Happy Guatamalan Independence Day!

You know you have a really great cast when even 3 hours of amplified Guatamalan music doesn’t throw them off their game!
Yesterday was our very first “Senion Sunday” matinee performance for our production of Arthur Miller’s Death of A Salesman. As I sat sipping coffee Sunday morning at around 12:00 noon, my phone rang. It was Marion Rossi, who plays Willy Loman, asking “Did you know about the wedding?” “What wedding?” I replied. “The wedding being held in the parking lot behind the theatre, right beside the stage door?”

I hung up, grabbed my coffee, and rushed to the theatre.

Thankfully, Marion was wrong. It wasn’t a wedding. Tragically, it was something even worse (for us, obviously…I mean, we are all really happy that Guatamalans gained their independence!): A Guatamalan Independence Day celebration with about 200 chairs, a closed parking lot, ballons in the colors of the Guatamalan flag, and a very large stage with very large speaker stands.

This was at about 12:30 and our matinee started at 2:00.

A brief discussion with the organizers of the event made it clear: we were going to be listening to music throughout the show. No question. Not an option to turn off the sound. No way.

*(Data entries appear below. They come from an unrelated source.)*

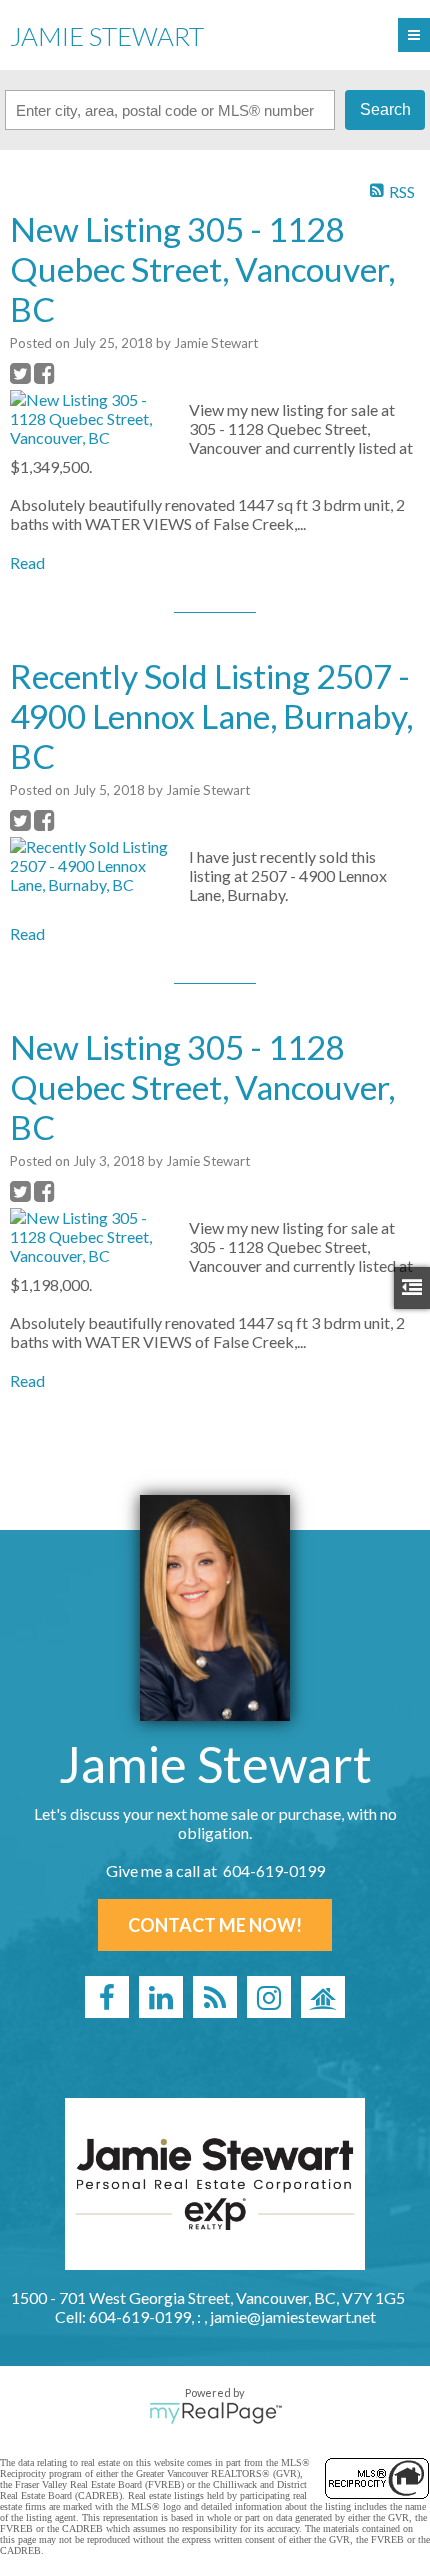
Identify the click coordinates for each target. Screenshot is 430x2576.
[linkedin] (161, 1997)
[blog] (215, 1997)
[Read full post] (92, 418)
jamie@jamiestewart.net (293, 2316)
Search (385, 109)
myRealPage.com (215, 2413)
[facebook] (107, 1997)
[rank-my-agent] (323, 1997)
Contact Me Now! (215, 1925)
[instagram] (269, 1997)
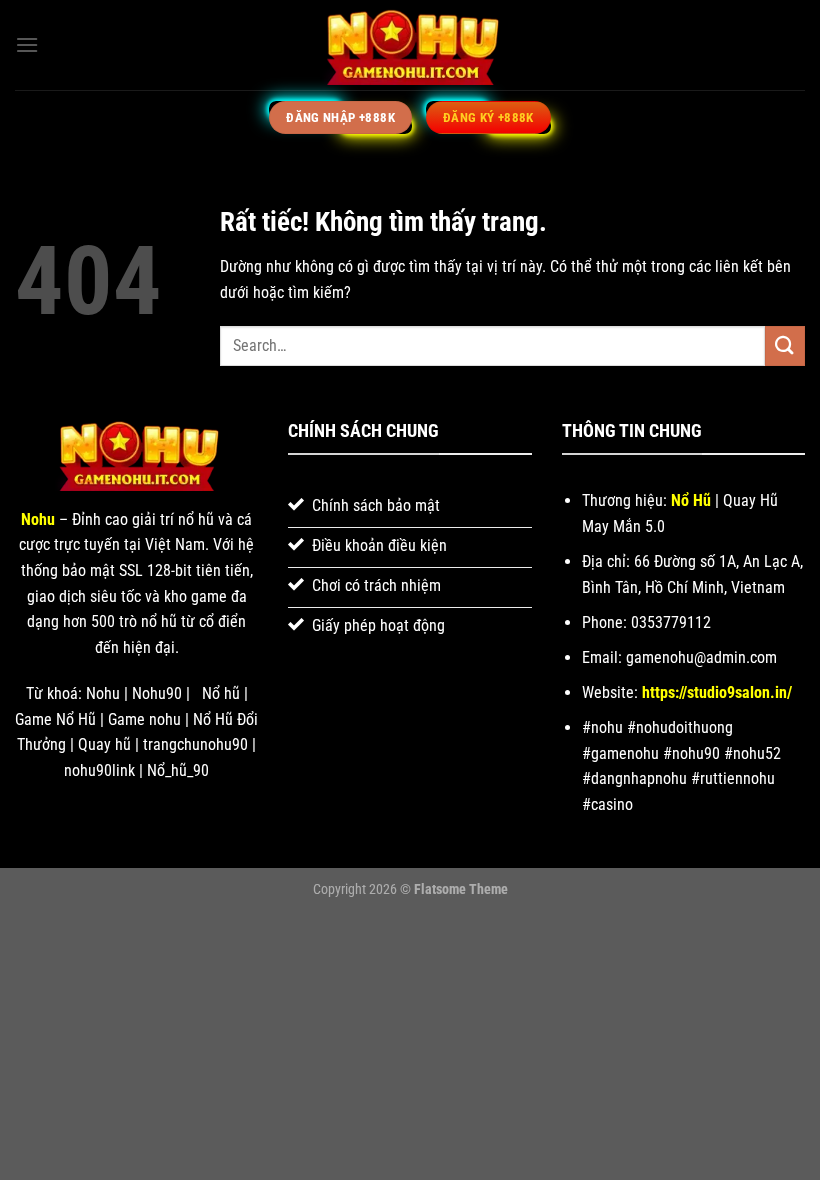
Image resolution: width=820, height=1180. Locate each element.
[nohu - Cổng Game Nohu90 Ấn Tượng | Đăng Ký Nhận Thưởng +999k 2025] (410, 45)
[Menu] (27, 44)
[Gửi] (785, 345)
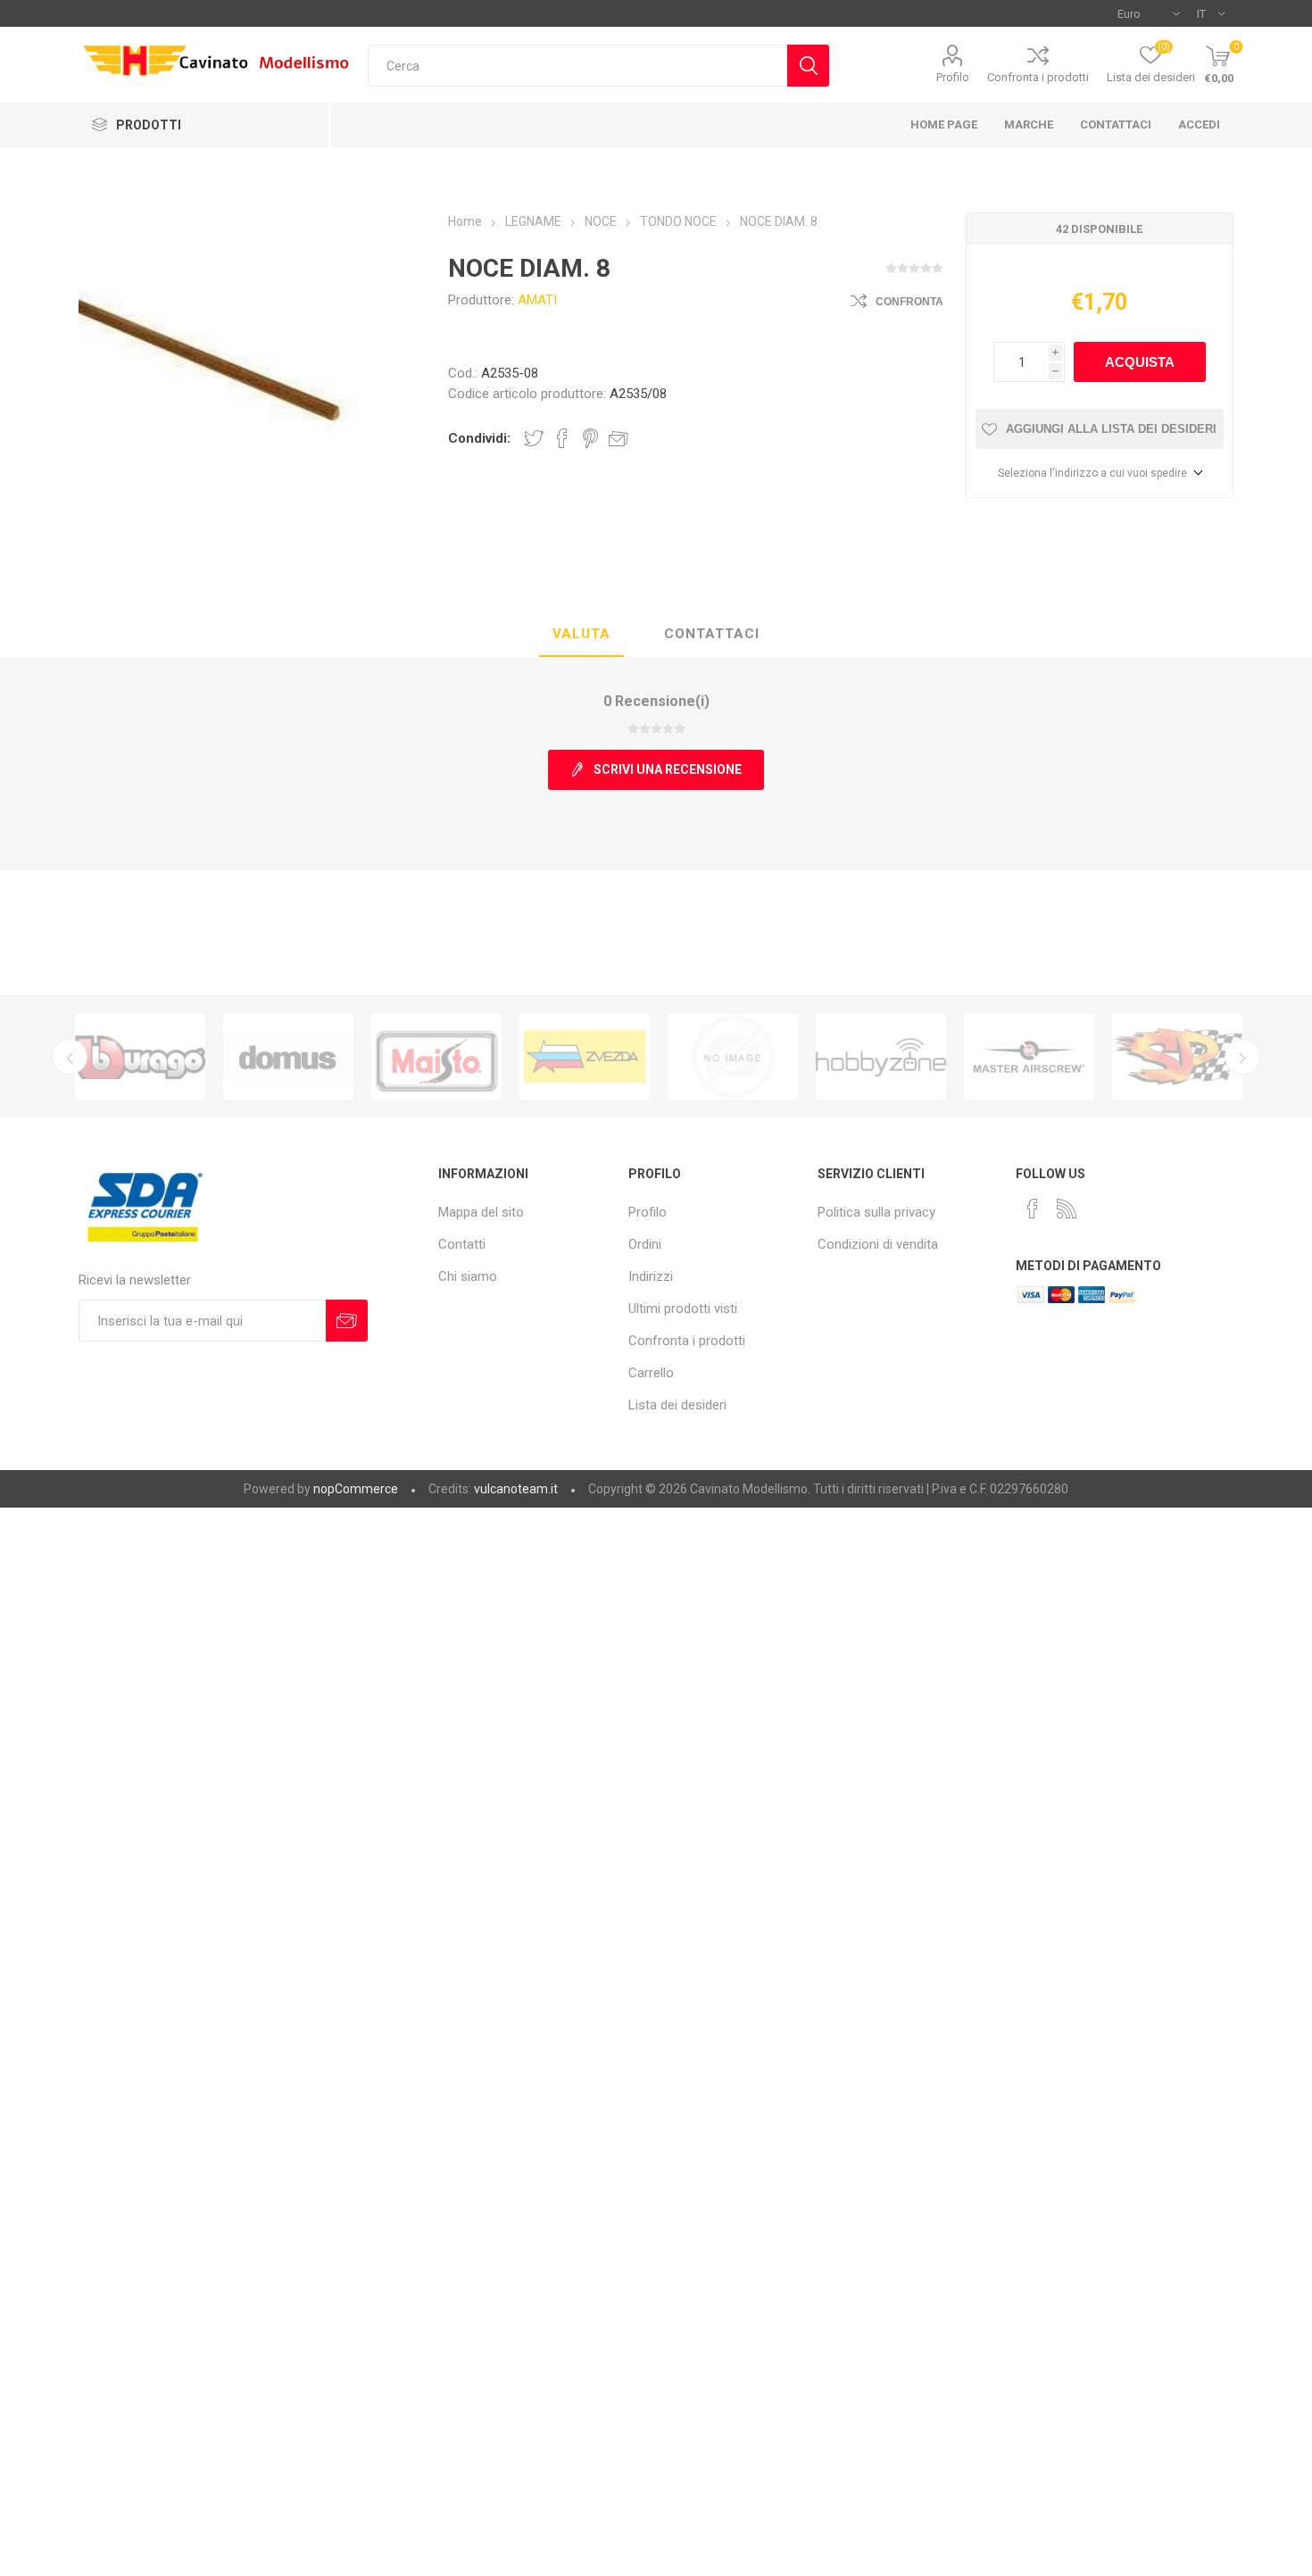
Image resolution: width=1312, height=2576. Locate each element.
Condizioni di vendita (878, 1244)
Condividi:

Enter Denzil Scheller, owner of the Venetian, who rushed over to his nearby shop and literally ripped sound insulation out of the walls and handed the strips of padding to Rachel, our stage manager, who, with gaff tape in hand, began to completely enclose the stage doors.

Even though we stuffed every available bit of fabric and insulation we could find into the stage door area, we could still hear the music, and the announcements, and the applause, coming through the door. I think it was fair to say that the actors were “concerned” about how the noise would impact the quality of their performances and the expeirence of the audience, but we didn’t have any choice…we had to roll the dice and see what happened. We went ahead with the show, and made an announcement that if anyone was having a hard time hearing the show, or if they wanted to come to a different performance, we would happily refund or exchange their tickets.

At intermission (after an hour of tearing what is left of my hair out), not a single person complained. No one left. Not one person asked for a refund. Not. One.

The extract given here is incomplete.